Notes: Lots of details here. First of all, note that the Suzuki reaction is stereospecific. That is, the double bond geometry remains the same (is “retained”). A trans boronic ester (or acid) will give a trans product and a cis boronic acid/ester will give a cis product (examples 3 and 4). Note that a boronic acid (Example 1) or a boronic ester (Example 2) can both be used to provide the same product. Either hydroxide as base (example 1) or alkoxide base (example 2) can be used. Example 4 shows the use of a “triflate” leaving group (OTf) which is a superior leaving group to Br-. The final example shows how a Z vinyl iodide combines with an E boronic ester to give a (Z, E) product. Again, note how the stereochemistry of the alkene is preserved for both components. This is true for all Suzuki reactions.

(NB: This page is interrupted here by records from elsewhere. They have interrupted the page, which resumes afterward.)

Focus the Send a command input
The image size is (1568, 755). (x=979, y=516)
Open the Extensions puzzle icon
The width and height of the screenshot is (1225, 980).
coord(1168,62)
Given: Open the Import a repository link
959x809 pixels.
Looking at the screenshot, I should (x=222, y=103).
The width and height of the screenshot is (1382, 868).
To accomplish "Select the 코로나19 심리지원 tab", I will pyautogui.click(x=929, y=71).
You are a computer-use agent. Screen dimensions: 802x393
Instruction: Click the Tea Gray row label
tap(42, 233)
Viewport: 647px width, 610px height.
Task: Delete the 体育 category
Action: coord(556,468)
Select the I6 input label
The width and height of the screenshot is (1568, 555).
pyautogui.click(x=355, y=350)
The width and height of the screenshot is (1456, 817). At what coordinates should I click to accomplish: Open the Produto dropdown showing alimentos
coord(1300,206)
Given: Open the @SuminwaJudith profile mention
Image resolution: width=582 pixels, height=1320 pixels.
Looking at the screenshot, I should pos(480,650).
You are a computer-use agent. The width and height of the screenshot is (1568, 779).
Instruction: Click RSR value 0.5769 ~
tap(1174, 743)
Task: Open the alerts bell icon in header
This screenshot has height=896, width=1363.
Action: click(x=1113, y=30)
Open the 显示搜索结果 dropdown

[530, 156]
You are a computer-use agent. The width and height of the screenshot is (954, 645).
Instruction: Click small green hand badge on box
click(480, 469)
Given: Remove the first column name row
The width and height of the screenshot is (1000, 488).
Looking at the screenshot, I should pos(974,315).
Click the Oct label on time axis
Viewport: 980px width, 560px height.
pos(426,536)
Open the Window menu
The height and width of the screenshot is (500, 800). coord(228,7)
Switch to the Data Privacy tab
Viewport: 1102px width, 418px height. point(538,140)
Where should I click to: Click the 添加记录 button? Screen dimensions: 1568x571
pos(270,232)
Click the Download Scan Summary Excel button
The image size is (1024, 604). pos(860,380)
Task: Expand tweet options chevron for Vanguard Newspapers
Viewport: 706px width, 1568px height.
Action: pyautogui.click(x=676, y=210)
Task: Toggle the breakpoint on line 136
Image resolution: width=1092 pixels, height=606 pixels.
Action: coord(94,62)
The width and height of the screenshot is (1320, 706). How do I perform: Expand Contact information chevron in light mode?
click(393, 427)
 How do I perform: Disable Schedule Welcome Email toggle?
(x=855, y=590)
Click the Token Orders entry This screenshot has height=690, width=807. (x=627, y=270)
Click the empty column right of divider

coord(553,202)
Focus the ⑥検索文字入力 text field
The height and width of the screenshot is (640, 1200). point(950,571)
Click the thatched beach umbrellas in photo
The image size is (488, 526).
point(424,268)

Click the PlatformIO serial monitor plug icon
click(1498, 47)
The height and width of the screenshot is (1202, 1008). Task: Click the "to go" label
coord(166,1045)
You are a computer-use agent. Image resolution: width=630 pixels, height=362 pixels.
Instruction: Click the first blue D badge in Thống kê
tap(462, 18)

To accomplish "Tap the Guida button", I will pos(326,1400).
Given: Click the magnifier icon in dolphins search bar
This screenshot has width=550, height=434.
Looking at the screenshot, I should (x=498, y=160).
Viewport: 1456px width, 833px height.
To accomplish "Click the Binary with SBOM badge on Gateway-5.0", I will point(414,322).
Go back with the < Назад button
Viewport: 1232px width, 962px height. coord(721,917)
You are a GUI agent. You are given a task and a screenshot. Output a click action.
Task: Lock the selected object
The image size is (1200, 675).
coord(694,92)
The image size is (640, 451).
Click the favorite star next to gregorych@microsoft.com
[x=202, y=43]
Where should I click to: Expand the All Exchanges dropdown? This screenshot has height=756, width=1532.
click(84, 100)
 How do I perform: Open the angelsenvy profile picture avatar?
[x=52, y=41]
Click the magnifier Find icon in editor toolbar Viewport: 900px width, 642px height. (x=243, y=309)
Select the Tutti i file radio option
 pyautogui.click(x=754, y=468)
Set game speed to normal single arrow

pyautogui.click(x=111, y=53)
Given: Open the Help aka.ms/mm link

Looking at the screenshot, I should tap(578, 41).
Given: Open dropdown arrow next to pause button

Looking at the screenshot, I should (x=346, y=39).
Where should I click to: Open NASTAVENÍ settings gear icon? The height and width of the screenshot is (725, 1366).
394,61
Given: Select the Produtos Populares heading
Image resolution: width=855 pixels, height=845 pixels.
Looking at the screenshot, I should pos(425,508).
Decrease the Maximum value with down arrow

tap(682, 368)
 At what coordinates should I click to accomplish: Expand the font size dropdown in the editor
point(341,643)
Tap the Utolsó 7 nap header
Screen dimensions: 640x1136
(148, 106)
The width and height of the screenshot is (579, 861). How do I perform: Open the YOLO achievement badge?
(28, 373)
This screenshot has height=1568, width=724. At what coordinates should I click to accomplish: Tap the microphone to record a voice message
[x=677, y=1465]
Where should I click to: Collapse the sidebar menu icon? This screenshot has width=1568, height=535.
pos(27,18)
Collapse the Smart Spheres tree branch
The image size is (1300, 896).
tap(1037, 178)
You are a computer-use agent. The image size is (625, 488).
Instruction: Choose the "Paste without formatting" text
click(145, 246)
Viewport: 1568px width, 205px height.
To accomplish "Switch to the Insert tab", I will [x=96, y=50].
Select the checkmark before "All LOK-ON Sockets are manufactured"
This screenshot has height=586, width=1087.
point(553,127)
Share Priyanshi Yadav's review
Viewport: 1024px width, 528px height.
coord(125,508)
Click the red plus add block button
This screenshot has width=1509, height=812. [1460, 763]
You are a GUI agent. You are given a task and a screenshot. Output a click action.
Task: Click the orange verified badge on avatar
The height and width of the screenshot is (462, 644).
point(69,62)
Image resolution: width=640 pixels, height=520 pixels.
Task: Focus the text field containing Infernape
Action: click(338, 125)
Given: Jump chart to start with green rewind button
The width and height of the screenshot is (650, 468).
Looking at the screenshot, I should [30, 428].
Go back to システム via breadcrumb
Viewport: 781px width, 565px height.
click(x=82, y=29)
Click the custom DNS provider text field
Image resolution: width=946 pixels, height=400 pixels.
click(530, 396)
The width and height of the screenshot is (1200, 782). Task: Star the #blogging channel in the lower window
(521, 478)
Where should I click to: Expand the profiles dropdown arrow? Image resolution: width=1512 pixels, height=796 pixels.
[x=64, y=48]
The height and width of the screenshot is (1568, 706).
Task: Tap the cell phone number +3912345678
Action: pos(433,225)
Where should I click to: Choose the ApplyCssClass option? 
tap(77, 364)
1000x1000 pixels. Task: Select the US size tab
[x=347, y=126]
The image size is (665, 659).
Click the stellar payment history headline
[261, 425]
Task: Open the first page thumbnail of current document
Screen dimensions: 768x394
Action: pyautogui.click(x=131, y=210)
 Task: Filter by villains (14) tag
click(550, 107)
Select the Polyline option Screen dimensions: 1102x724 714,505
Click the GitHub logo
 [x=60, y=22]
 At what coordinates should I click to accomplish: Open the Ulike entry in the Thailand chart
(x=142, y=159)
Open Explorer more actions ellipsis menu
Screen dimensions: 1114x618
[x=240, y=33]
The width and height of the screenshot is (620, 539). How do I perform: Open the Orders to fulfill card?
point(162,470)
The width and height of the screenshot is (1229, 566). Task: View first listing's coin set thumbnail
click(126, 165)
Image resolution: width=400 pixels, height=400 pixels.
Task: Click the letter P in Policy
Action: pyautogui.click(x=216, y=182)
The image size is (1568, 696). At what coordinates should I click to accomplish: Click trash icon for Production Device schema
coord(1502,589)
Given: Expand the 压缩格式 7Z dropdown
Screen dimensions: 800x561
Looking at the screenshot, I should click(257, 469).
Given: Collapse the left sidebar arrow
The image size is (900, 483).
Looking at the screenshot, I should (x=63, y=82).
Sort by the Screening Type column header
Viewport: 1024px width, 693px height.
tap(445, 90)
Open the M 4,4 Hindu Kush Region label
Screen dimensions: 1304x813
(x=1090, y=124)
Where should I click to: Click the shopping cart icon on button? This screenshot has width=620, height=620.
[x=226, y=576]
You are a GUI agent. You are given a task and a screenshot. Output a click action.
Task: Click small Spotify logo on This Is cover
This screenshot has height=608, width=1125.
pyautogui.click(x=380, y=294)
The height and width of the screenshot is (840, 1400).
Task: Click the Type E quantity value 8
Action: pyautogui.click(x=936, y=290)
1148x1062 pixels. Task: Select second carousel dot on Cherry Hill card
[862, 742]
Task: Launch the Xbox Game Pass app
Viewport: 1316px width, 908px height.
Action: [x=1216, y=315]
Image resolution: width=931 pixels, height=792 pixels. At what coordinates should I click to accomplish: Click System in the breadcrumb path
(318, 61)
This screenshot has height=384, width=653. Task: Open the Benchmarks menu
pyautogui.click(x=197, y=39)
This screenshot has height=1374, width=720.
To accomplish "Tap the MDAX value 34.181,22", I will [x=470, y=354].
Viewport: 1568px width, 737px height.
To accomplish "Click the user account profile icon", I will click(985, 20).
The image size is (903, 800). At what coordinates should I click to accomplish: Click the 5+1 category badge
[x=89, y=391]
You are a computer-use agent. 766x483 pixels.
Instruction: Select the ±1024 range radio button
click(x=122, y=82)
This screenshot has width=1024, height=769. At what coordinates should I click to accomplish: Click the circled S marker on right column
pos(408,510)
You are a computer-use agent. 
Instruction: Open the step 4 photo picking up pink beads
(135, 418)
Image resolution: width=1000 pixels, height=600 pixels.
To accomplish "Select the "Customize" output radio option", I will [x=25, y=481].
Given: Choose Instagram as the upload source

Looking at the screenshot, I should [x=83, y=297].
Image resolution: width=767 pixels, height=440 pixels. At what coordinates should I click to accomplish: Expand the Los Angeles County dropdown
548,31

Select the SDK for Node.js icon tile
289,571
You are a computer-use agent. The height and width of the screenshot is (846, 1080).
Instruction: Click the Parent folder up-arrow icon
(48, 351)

Mechanism: As with the Heck reaction, a disclaimer is in order. The background to fully understand how and why these reactions work is not provided in a typical introductory organic chemistry class. Because so much important material is quickly glossed over, resorting to memorization rather than truly understanding each reaction is likely what you will be expected to do. That is why I (JA) strongly disagree with the decision to include this material in introductory organic chemistry courses. Nevertheless, because it is touched on in an increasing number of courses, this material is provided as a courtesy.

The structure of triphenylphosphine [PPh3] is shown below. Note that other phosphines such as tricyclohexylphosphine [PCy3] or tri-o-tolyl-triphenylphosphine [PAr3] can also be used – for our purposes, the identity of the phosphine doesn’t matter.

In the first step, the Pd loses two equivalents of PPh3 to give Pd(PPh3)2 . This frees up space on the Pd to react with the aryl/alkenyl halide in an oxidative addition reaction [Step 1]. Note that now the oxidation state of Pd is (II). Next [although this might be omitted in your textbook] the halide group on the Pd is exchanged for base [OH in this case] in a “ligand exchange” reaction [Step 2]. The OH group on Pd is going to coordinate to boron in the next step, “transmetallation”[Step 3] where Pd forms a new bond to carbon and the Pd-B bond is broken, with B(OH4) as a leaving group. Now that there are two Pd-C bonds, the Pd can undergo “reductive elimination” [Step 4] forming the new C-C bond and regenerating Pd(PPh3)2 , the active catalyst in this reaction, which can go on to react with another equivalent of the aryl halide.


Notes: It’s really beyond the scope of introductory organic chemistry to explain the key trends behind the different mechanistic steps, such as “ligand exchange”, “oxidative addition”, “reductive elimination”, and “transmetallation”. If you are curious, one online resource that does a great job of this is Michael Evans, “The Organometallic Reader“.